• [GIVEN DATA]
···

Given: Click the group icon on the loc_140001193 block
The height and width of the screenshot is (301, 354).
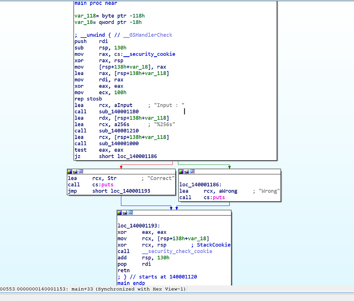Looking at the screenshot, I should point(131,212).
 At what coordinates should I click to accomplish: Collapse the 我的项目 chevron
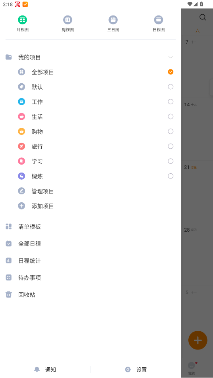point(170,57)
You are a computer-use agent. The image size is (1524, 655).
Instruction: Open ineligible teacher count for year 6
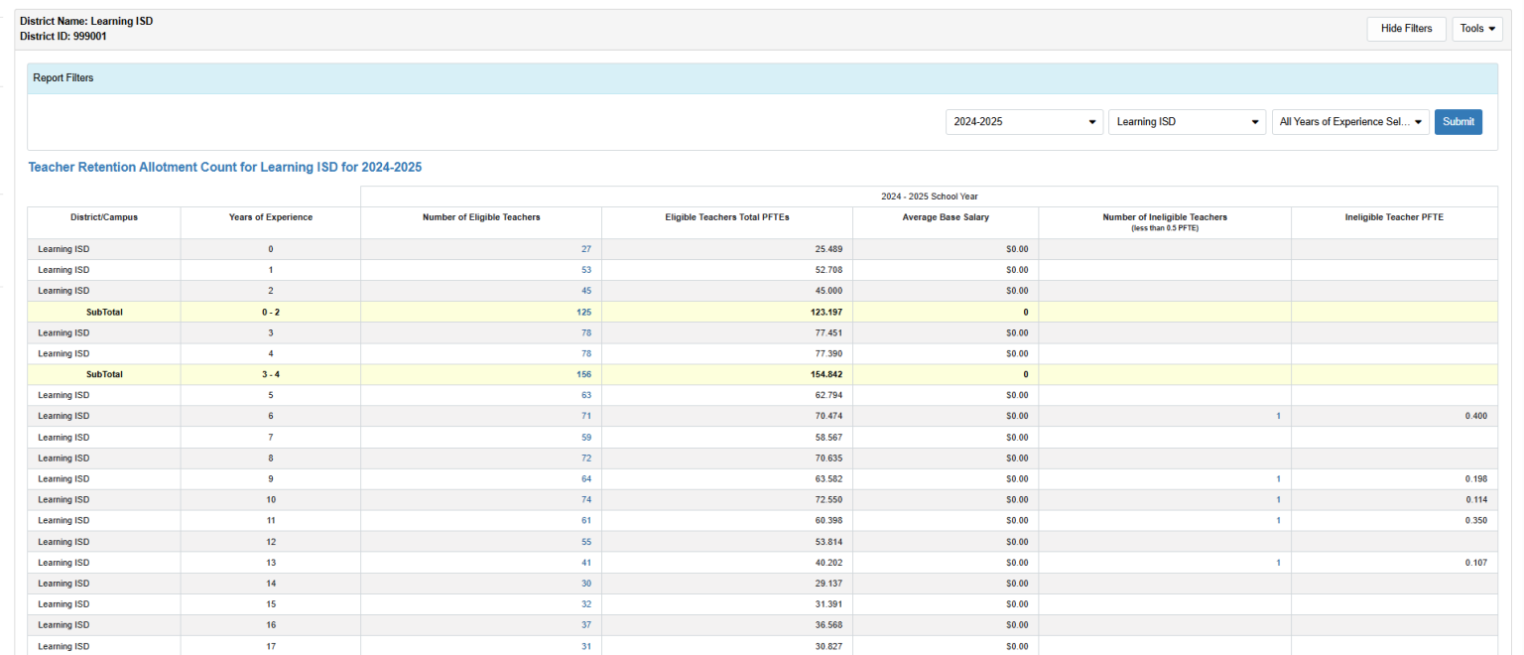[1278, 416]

···

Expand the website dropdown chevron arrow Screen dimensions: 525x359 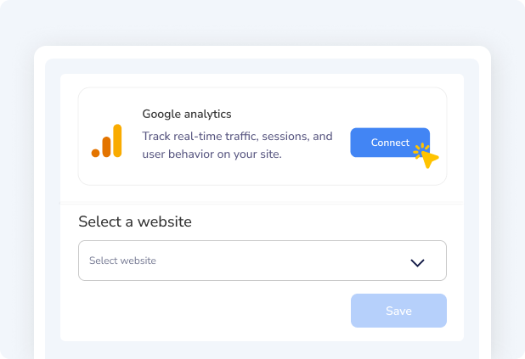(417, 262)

···

• [THE PROBLEM] Please copy the lines above exactly, starting at the line that holds "Given: Click the" and ending at the line that holds "You are a computer-use"; include both, but no pictures.

• [EXPECTED OUTPUT]
Given: Click the group icon on the loc_140001193 block
The height and width of the screenshot is (301, 354).
Looking at the screenshot, I should point(131,212).
 At what coordinates should I click to accomplish: Collapse the 我的项目 chevron
point(170,57)
You are a computer-use agent. The image size is (1524, 655).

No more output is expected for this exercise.